Melanocortin 5 receptor contributes to sensitivity to UV-B waves and barrier function in mouse epidermis

MC5R is known for its role in the exocrine function of sebaceous glands, but other functions in the epidermis remain unclear. This study focused on the relationship between MC5R and homeostasis in the epidermis and examined the role of MC5R in mice whose skin was irradiated with UVB waves. UVB irradiation-induced skin ulcers and severe inflammation at lower doses in homozygotes of MC5R-deficient (i.e., MC5R−/−) mice (150 mJ/cm2) than the doses in wild-type mice (500 mJ/cm2). Transepidermal water loss was increased (approximately 10-fold) in adult MC5R−/− mice compared with that in wild-type mice. In neonates, a dye exclusion assay showed no remarkable difference between MC5R−/− and wild-type mice.
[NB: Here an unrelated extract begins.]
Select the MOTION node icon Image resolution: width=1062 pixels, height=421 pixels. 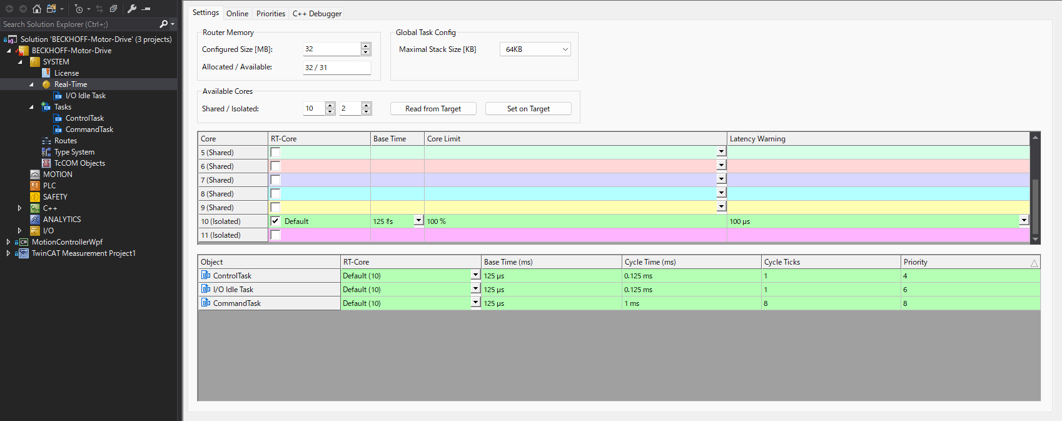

After UVB irradiation, compared with wild-type mice, MC5R−/− mice showed increased inflammatory cell infiltration in the dermis of the ulcerative region, significantly increased thickness of the epidermis in the nonulcerative region, significantly more prickle cells in the nonulcerative region, and increased serum IL-6 levels but decreased IL-10 levels. Transmission electron microscopy revealed fewer lamellar granules, less lipid secretion, and an expansion of the trans-Golgi network in the epidermis in MC5R−/− mice. This study elucidated the increased sensitivity to UVB irradiation and decreased barrier function in MC5R−/−mice.